When choosing between types of equipment financing, there are several key factors you’ll need to asses to pick out a financing solution that works best for your business. Here’s a short checklist of questions that can help you better evaluate your options:

  • What’s the total cost of borrowing? Low interest rates can be attractive, but you’ll also need to consider other fees involved that could bring up the total cost of borrowing. These include the origination fee (an upfront fee charged by lenders to process a new loan application), as well as the maintenance fee (a fee charged on a monthly, quarterly or annual basis to cover the costs of maintaining a financing facility). What you’ll need to focus on is the APR (annual percentage rate), as it takes into account the total cost - including all additional fees - related to a loan.

  • What are the repayment terms? There are pros and cons to opting for a shorter or longer repayment term - and you’ll need to assess these against your financials to pick out an option that works best for your venture. For example, a shorter repayment term means you’ll pay off the debt more quickly - but you’ll also have to put up with higher monthly payments, which can put pressure on your cash flow.

  • What are the criterias established by your lender? The approval conditions may vary from lender to lender, so you’ll need to go through these to ascertain that you’re able to fulfill the minimum requirements for credit scores, annual revenues and business operational history. You’ll also need to take note of the terms for down payments, putting up assets as collateral, as well as policies relating to personal guarantees or liens.

  • How much cash do you have available right now, and will the equipment you’re obtaining soon become obsolete? This question will be relevant for business owners deciding between taking up an equipment loan or a lease. In short, if you have limited funds available for a down payment, and are looking to obtain an equipment that may quickly become obsolete, equipment leasing could be the more suitable option of the two. Do note that both financing options offer tax benefits too, so it can be helpful to consult your accountant to get an in-depth understanding of the tax incentives involved when weighing out your decision.

How can I get equipment financing for my business?

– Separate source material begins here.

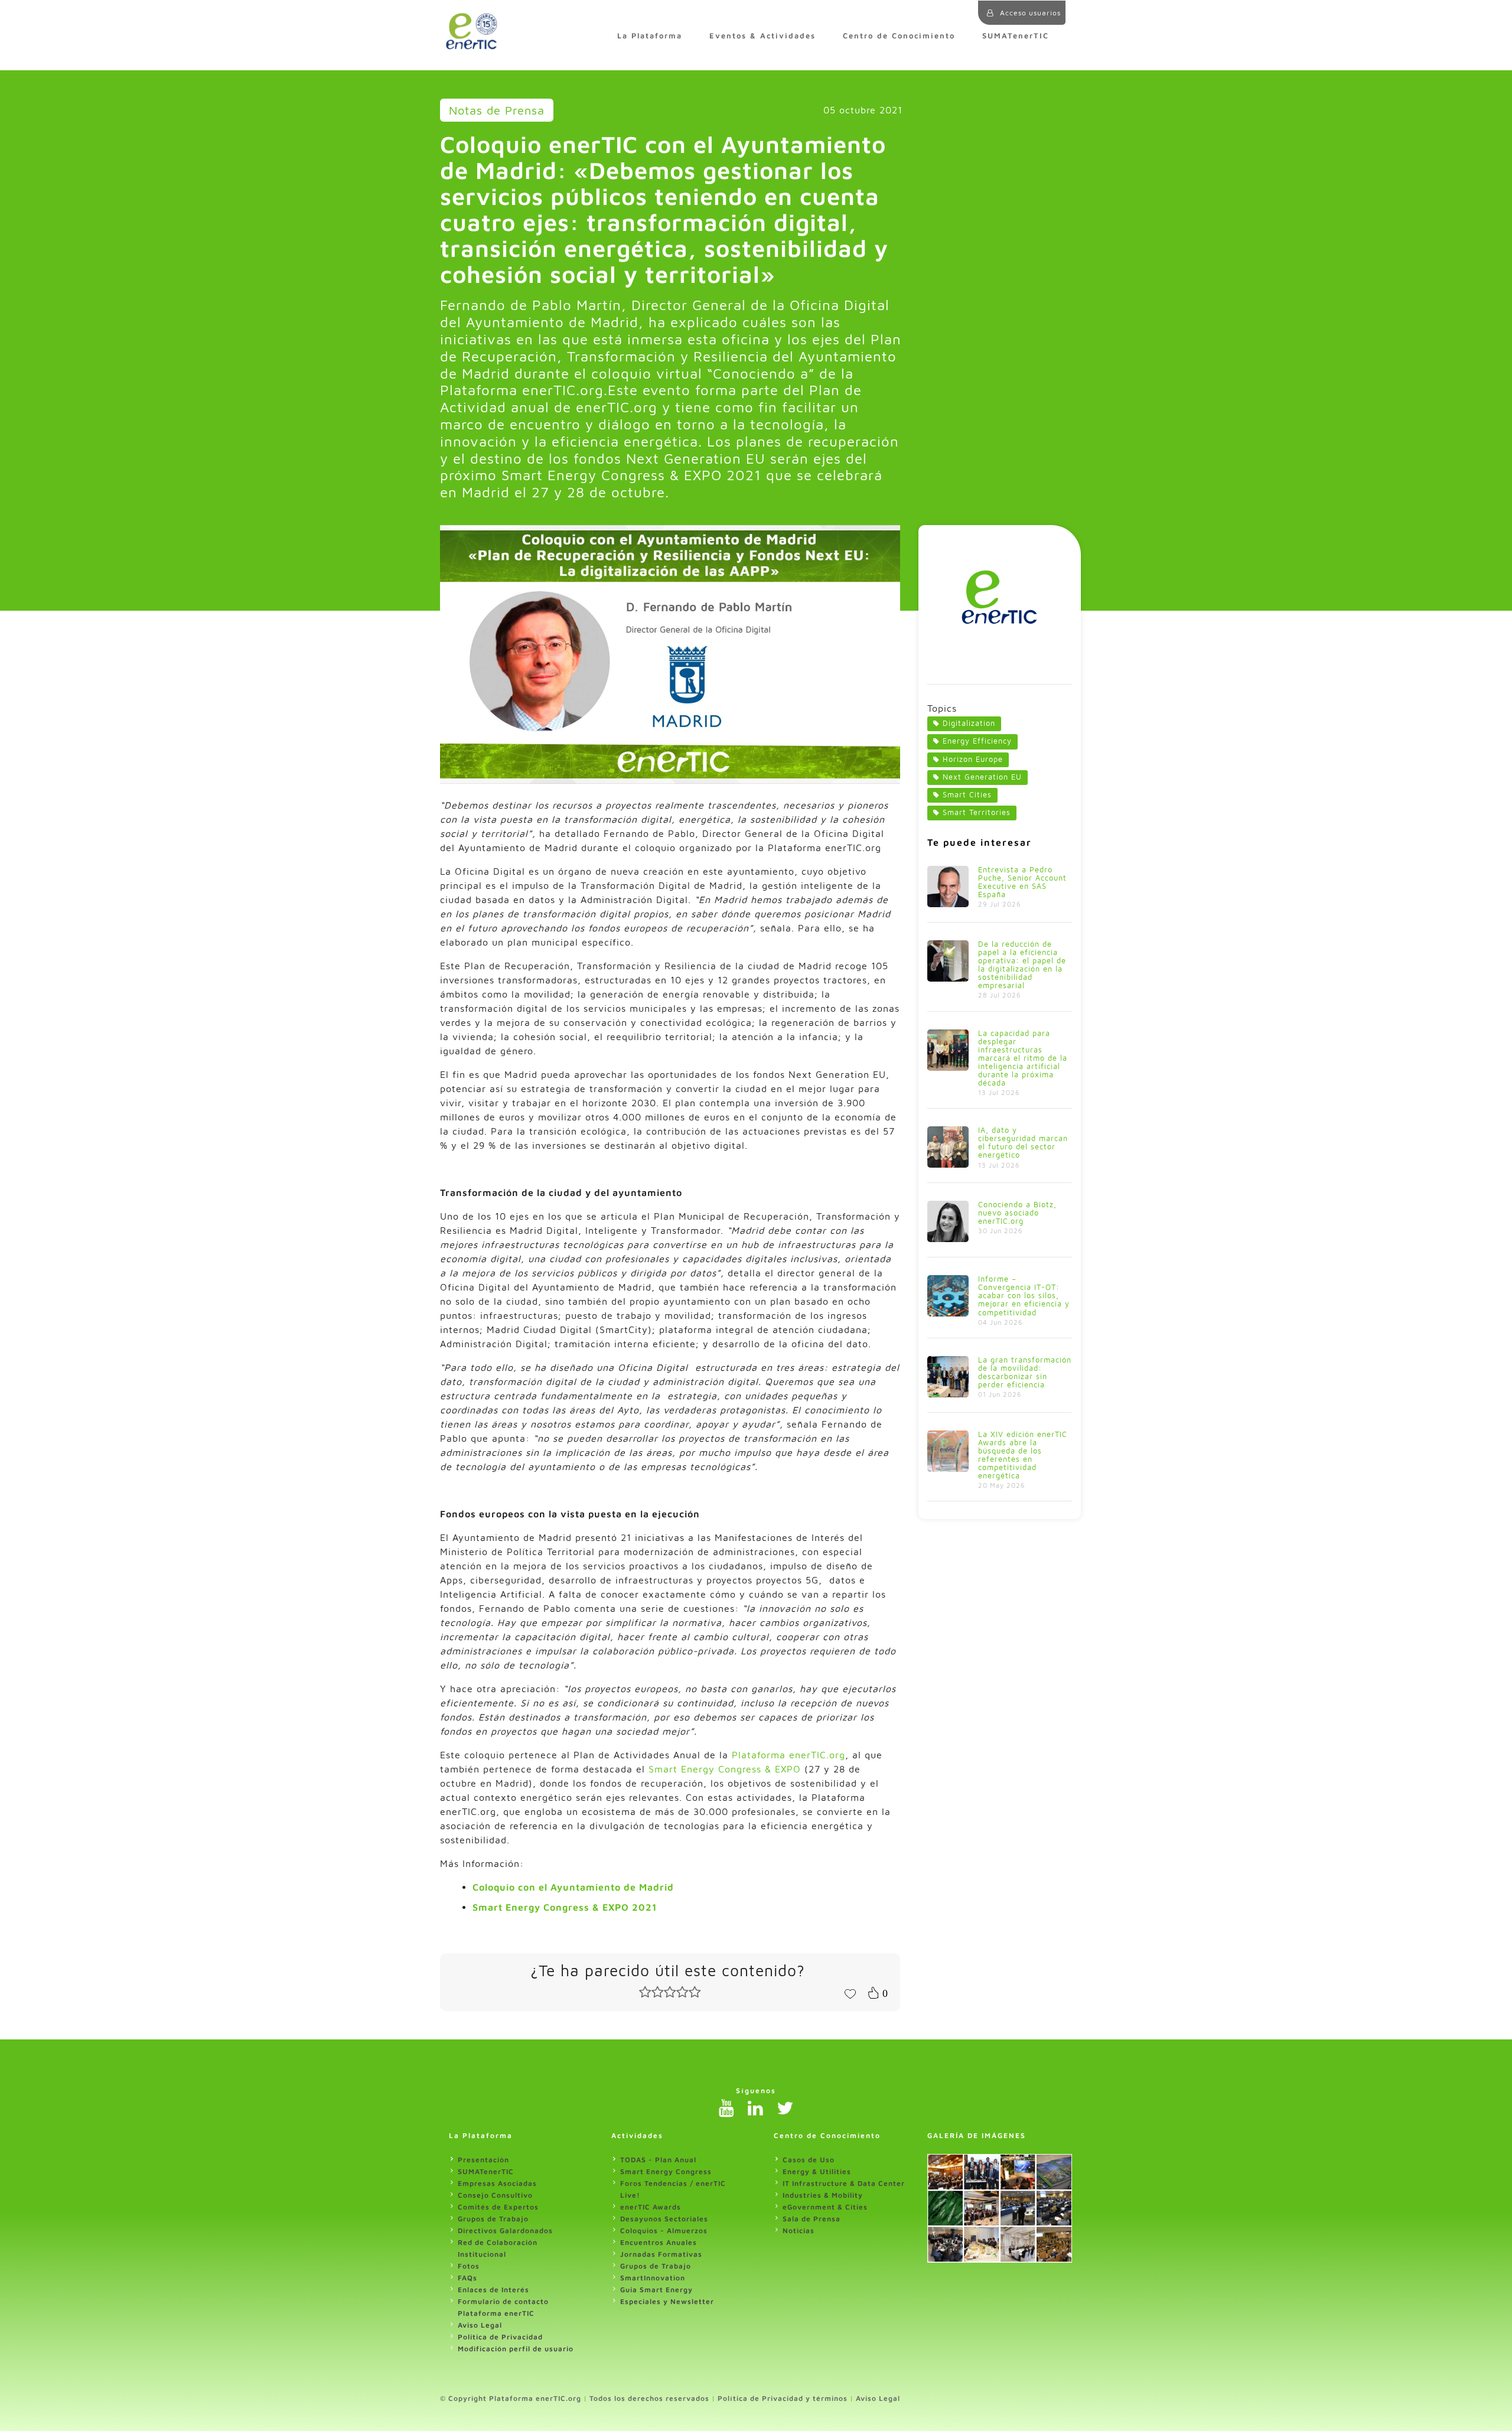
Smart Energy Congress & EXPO (725, 1769)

Obtaining equipment financing from traditional lenders is an uphill task for small businesses. Apart from being perceived as risky investments, small businesses are also often unable to meet the stringent lending criterias imposed by banks and traditional lenders - such as having a minimum operational history of two to three years, or a minimum annual revenue of $200,000.

As such, small business owners are increasingly turning to online lending platforms, where they can benefit from greater flexibility, streamlined processes and quick access to funding.